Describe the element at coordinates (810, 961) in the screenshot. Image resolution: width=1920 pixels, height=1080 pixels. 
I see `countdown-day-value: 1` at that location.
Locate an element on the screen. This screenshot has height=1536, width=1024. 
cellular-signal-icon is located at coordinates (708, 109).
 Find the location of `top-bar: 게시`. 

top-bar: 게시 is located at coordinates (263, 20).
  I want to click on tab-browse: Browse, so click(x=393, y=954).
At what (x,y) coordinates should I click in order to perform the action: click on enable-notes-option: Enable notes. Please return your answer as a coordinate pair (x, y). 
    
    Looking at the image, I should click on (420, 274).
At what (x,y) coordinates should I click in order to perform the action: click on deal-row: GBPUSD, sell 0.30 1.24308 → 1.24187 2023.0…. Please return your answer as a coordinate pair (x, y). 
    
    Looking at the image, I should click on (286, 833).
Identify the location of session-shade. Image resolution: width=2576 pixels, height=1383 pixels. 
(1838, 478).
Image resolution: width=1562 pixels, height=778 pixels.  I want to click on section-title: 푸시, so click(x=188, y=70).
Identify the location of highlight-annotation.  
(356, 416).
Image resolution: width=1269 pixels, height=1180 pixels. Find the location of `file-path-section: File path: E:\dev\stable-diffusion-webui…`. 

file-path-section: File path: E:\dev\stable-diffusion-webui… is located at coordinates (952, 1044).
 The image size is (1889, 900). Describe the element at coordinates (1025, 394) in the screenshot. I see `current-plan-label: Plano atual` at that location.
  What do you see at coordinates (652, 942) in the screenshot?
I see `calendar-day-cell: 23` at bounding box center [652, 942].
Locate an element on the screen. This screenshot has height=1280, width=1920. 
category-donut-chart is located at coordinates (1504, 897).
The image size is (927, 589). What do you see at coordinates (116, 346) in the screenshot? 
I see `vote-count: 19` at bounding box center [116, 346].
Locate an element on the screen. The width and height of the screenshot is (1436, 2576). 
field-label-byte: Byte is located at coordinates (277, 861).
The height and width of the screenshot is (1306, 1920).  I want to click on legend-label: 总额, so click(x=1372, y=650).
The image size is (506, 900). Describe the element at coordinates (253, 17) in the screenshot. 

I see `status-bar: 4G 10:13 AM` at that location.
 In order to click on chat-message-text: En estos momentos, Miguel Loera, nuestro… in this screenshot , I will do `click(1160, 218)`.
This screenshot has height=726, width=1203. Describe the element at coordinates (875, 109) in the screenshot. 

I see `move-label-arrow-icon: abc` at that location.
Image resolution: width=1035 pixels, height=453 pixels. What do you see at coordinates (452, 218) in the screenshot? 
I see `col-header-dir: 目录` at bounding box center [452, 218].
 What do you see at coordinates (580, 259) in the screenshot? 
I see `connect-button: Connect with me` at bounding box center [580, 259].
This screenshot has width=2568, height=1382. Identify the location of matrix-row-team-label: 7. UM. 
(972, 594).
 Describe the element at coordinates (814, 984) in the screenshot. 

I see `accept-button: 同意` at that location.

--*--

Please give all of the material above as a numbered list, leaving out the blank lines.

1. Describe the element at coordinates (810, 961) in the screenshot. Image resolution: width=1920 pixels, height=1080 pixels. 
2. I see `countdown-day-value: 1` at that location.
3. Locate an element on the screen. This screenshot has height=1536, width=1024. 
4. cellular-signal-icon is located at coordinates (708, 109).
5.  Find the location of `top-bar: 게시`. 
6. top-bar: 게시 is located at coordinates (263, 20).
7.   I want to click on tab-browse: Browse, so click(x=393, y=954).
8. At what (x,y) coordinates should I click in order to perform the action: click on enable-notes-option: Enable notes. Please return your answer as a coordinate pair (x, y). 
9.     Looking at the image, I should click on (420, 274).
10. At what (x,y) coordinates should I click in order to perform the action: click on deal-row: GBPUSD, sell 0.30 1.24308 → 1.24187 2023.0…. Please return your answer as a coordinate pair (x, y). 
11.     Looking at the image, I should click on (286, 833).
12. Identify the location of session-shade. Image resolution: width=2576 pixels, height=1383 pixels. 
13. (1838, 478).
14. Image resolution: width=1562 pixels, height=778 pixels.  I want to click on section-title: 푸시, so click(x=188, y=70).
15. Identify the location of highlight-annotation.  
16. (356, 416).
17. Image resolution: width=1269 pixels, height=1180 pixels. Find the location of `file-path-section: File path: E:\dev\stable-diffusion-webui…`. 
18. file-path-section: File path: E:\dev\stable-diffusion-webui… is located at coordinates (952, 1044).
19.  The image size is (1889, 900). Describe the element at coordinates (1025, 394) in the screenshot. I see `current-plan-label: Plano atual` at that location.
20.   What do you see at coordinates (652, 942) in the screenshot?
21. I see `calendar-day-cell: 23` at bounding box center [652, 942].
22. Locate an element on the screen. This screenshot has height=1280, width=1920. 
23. category-donut-chart is located at coordinates (1504, 897).
24. The image size is (927, 589). What do you see at coordinates (116, 346) in the screenshot? 
25. I see `vote-count: 19` at bounding box center [116, 346].
26. Locate an element on the screen. The width and height of the screenshot is (1436, 2576). 
27. field-label-byte: Byte is located at coordinates (277, 861).
28. The height and width of the screenshot is (1306, 1920).  I want to click on legend-label: 总额, so click(x=1372, y=650).
29. The image size is (506, 900). Describe the element at coordinates (253, 17) in the screenshot. 
30. I see `status-bar: 4G 10:13 AM` at that location.
31.  In order to click on chat-message-text: En estos momentos, Miguel Loera, nuestro… in this screenshot , I will do `click(1160, 218)`.
32. This screenshot has height=726, width=1203. Describe the element at coordinates (875, 109) in the screenshot. 
33. I see `move-label-arrow-icon: abc` at that location.
34. Image resolution: width=1035 pixels, height=453 pixels. What do you see at coordinates (452, 218) in the screenshot? 
35. I see `col-header-dir: 目录` at bounding box center [452, 218].
36.  What do you see at coordinates (580, 259) in the screenshot? 
37. I see `connect-button: Connect with me` at bounding box center [580, 259].
38. This screenshot has width=2568, height=1382. Identify the location of matrix-row-team-label: 7. UM. 
39. (972, 594).
40.  Describe the element at coordinates (814, 984) in the screenshot. 
41. I see `accept-button: 同意` at that location.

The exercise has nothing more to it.